Run bundle exec rspec
to run the test suite. The tests stub calls
to the S3 service to monitor requests made and to fake responses.
Run bundle exec guard
to run tests automatically as files change.
The setup of the buckets, lambdas and associated permissions is managed by the serverless framework which creates and updates a CloudFormation stack on AWS.
Serverless allows us to set a 'stage' and run multiple environments (e.g. test, production).
Serverless automatically creates the S3 buckets that are directly attached to
lambda functions in the functions:
definitions. S3 buckets that are not
directly attached to lambda functions are specified in the resources:
section along with an S3 policy that allows SES to add to the inbox
bucket.
The following instructions assume you are working from the project root directory. Note, the region is set manually in the serverless.yml file so deploying to different regions would require a change to the configuration.
Install serverless using homebrew (brew install serverless
) or using
npm. We are using
serverless v3 which requires a version of node greater than 10.
Serverless plugins need to be installed with npm install
Add the serverless AWS credentials to a profile called serverless
in your
~/.aws/credentials
file (these credentials can be found in a document titled
'Serverless AWS credentials' in 1password):
[serverless]
aws_access_key_id = YOURKEYHERE123
aws_secret_access_key = YOURSECRETHERE123
The functions log some errors in Rollbar. You need to add the following files:
.env.development
.env.test
.env.production
In each file, add a ROLLBAR_ACCESS_TOKEN
environment variable - for test and
production, use the same token as the equivalent environments in the live main
application and for development, use the test environment token.
Make sure you have docker installed (for macOS brew install --cask docker
or
download the Apple Chip version).
As we are using ruby gems with native dependencies (i.e. Nokogiri), we use Docker to build the Gems in an environment that is the same as AWS Lambda.
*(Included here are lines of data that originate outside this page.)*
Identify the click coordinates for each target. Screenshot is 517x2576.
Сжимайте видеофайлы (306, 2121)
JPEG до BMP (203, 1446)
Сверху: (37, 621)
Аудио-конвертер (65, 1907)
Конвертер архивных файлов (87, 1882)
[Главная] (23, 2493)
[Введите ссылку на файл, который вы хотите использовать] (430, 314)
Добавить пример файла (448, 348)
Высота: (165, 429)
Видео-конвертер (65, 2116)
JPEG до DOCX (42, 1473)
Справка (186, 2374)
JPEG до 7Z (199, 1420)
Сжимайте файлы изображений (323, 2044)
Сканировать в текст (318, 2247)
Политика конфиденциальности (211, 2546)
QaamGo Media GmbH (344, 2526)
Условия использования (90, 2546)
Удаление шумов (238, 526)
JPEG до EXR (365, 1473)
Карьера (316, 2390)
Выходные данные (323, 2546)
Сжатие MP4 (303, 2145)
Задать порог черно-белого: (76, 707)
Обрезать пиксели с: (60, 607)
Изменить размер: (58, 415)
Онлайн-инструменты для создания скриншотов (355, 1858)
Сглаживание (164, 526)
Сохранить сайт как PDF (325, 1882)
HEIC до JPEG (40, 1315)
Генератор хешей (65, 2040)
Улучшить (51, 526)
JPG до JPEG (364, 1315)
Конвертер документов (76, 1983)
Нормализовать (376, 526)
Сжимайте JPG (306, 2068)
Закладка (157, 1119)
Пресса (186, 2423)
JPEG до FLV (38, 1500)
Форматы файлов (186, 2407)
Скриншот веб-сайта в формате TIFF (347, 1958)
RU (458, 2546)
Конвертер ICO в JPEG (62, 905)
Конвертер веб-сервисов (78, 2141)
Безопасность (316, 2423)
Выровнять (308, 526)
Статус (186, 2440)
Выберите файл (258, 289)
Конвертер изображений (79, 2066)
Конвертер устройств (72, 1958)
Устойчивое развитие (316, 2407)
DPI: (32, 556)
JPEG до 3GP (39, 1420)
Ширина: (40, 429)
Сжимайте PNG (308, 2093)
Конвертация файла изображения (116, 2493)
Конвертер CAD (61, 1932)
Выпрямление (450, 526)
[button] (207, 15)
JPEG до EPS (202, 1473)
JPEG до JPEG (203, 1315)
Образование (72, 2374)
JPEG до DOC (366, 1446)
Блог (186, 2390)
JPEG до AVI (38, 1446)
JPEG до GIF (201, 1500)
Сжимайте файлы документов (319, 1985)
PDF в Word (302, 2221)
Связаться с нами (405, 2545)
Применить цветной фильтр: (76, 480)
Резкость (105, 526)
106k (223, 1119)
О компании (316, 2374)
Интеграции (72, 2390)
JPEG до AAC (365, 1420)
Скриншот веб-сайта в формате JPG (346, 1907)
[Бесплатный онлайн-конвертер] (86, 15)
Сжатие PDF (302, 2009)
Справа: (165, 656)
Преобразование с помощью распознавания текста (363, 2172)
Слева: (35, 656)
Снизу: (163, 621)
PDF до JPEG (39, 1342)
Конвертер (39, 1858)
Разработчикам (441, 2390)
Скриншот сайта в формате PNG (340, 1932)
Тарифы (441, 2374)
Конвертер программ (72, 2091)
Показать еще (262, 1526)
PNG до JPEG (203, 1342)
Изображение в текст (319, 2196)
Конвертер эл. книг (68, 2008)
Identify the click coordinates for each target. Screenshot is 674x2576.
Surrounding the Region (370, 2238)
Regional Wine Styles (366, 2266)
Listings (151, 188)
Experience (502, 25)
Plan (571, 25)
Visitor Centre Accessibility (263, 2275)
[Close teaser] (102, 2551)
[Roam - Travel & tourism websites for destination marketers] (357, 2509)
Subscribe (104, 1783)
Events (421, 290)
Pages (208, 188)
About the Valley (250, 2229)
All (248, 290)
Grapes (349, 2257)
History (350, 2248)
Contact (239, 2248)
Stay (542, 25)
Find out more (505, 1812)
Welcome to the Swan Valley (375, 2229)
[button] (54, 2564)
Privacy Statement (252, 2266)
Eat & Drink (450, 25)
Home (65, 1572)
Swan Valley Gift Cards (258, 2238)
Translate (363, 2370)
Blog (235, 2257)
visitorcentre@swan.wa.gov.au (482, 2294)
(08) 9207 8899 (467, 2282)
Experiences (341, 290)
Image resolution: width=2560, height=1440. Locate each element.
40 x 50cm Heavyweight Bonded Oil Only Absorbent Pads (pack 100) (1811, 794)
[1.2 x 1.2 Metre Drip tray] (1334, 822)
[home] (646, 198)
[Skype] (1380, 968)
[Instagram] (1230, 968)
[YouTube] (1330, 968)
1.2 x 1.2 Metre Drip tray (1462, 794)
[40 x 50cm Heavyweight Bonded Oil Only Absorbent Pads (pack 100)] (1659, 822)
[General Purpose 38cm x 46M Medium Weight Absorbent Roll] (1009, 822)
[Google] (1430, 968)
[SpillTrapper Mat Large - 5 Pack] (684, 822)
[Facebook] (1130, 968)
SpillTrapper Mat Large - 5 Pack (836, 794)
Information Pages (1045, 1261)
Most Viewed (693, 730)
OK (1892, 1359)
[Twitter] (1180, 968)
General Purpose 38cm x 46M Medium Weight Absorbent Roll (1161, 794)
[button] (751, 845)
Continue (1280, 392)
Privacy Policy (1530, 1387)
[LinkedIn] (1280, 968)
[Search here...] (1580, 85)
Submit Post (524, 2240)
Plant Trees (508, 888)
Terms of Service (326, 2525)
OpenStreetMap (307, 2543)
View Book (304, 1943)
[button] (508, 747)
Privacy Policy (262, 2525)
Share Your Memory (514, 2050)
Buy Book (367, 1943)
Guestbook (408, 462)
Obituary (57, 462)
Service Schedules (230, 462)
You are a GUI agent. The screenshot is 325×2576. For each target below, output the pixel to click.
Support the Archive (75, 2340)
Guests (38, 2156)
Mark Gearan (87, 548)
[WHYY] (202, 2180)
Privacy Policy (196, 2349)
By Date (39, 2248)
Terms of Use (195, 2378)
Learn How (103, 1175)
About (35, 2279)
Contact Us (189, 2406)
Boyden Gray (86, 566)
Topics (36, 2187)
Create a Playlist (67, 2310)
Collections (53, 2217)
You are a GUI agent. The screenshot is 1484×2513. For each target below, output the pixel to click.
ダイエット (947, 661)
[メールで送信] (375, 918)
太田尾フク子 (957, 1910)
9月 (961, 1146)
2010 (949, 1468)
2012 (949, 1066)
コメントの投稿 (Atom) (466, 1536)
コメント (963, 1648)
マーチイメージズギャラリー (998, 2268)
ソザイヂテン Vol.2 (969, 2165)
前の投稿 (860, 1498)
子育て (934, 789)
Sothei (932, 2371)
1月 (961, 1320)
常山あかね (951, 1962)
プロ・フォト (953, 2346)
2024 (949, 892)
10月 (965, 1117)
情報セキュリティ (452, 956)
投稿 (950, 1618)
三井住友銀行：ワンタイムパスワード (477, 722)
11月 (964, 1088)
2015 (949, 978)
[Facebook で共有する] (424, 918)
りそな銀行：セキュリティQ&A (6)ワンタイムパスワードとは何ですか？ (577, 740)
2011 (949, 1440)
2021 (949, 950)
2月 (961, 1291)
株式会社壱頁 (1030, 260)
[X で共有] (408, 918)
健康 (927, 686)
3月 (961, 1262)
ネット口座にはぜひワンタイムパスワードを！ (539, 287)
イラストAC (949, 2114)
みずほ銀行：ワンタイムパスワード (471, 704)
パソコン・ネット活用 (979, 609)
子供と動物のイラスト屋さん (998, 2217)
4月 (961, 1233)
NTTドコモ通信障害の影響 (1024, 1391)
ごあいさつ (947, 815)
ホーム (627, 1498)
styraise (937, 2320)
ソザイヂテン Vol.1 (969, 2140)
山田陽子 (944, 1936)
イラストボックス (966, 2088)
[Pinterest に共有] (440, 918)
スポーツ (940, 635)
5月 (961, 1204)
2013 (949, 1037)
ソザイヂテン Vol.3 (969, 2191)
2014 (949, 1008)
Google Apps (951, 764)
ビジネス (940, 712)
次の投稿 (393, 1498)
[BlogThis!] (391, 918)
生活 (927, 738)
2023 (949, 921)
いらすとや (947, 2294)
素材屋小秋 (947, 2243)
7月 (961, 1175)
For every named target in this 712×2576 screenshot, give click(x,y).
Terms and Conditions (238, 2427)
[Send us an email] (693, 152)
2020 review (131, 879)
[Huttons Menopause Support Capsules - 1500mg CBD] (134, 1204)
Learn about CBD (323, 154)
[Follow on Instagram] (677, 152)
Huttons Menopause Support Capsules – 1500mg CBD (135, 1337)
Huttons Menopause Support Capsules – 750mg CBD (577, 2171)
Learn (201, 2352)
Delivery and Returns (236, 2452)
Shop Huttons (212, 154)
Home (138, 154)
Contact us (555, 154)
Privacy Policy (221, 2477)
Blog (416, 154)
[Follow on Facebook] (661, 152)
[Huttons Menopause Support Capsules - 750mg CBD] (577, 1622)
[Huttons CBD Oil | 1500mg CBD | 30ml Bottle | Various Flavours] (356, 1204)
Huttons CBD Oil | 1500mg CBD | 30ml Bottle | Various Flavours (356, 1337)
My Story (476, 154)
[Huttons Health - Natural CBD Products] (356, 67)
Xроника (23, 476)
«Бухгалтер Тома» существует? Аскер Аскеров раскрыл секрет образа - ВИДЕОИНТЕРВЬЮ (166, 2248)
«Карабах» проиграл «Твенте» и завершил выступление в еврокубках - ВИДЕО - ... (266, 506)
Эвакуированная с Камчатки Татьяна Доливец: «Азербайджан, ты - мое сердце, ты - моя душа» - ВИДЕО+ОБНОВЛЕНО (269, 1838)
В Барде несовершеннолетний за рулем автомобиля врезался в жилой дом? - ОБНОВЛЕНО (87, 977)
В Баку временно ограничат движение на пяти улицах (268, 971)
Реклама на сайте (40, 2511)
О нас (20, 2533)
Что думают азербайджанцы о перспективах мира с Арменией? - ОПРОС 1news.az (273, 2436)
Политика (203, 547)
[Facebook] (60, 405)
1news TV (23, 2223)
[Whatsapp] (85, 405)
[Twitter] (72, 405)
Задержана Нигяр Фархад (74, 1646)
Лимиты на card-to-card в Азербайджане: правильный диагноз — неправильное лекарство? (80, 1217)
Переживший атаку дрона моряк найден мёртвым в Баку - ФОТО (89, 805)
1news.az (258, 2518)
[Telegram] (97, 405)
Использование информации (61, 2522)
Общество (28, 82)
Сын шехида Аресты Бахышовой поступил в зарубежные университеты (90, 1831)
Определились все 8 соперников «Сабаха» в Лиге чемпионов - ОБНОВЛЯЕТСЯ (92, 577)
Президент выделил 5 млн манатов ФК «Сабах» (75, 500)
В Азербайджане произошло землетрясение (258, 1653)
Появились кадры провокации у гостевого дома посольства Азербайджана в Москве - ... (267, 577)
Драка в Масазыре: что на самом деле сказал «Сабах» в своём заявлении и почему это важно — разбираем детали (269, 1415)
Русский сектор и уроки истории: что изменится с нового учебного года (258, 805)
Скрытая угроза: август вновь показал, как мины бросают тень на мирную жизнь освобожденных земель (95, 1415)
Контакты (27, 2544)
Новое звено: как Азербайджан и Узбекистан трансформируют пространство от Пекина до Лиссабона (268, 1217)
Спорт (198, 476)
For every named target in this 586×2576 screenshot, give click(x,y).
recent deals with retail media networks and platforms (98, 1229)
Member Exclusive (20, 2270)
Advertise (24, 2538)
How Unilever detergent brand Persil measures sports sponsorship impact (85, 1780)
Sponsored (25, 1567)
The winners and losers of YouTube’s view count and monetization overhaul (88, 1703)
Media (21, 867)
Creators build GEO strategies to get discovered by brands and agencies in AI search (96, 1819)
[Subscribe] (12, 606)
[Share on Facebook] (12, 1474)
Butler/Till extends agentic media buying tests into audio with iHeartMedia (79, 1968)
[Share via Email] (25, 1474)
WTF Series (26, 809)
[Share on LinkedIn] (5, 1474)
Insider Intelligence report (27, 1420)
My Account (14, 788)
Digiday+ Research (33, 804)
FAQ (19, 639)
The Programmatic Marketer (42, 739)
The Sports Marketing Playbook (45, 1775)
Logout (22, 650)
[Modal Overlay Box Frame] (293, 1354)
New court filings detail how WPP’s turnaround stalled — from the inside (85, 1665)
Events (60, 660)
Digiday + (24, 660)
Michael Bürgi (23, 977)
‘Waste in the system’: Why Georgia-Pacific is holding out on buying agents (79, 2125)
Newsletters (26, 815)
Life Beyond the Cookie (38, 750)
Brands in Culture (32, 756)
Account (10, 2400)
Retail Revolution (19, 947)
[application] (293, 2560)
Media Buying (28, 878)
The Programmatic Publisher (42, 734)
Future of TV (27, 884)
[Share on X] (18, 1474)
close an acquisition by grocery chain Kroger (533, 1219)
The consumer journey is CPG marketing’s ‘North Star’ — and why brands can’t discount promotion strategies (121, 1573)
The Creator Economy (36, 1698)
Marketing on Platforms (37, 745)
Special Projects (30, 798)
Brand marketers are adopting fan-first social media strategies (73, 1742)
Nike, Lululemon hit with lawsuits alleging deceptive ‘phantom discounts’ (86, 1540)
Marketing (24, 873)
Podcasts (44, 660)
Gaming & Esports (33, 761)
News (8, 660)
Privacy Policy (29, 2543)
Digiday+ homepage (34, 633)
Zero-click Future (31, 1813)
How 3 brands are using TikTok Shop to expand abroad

These can then be published to a lambda layer which is used by the functions.
To build the packages with docker but without deploying, run sls package
.
If there is a permissions error when running docker, you may have to
add your user to the docker group:
sudo usermod -aG docker $USER
.
Run sls deploy --stage ENVIRONMENT
to build the gems with docker and deploy the
pipeline to AWS. e.g. sls deploy --stage development
.
Running sls deploy
manually will deploy the development
stage by default.
To deploy to a different stage use the --stage option
e.g. sls deploy --stage test
.
Logs and usage stats found via the Monitoring
tab on the individual
lambda AWS page.
The email rule for SES is a catch-all and will use the local part of the
email address to prefix the S3 object key. e.g. a file called
import.csv
sent to [email protected]
will have the S3 key
sheffield/import.csv
. Changes will need to be made to the main
application to process files from previously unseen prefixes.
To start receiving emails to a new stage a new SES rule will have to be
added to move the email to the es-STAGE-data-pipeline-inbox
bucket.
File expiry is managed manually through the S3 web interface and will need setting up for new buckets. This is done with lifecycle rules, configurable via the Management tab for the bucket.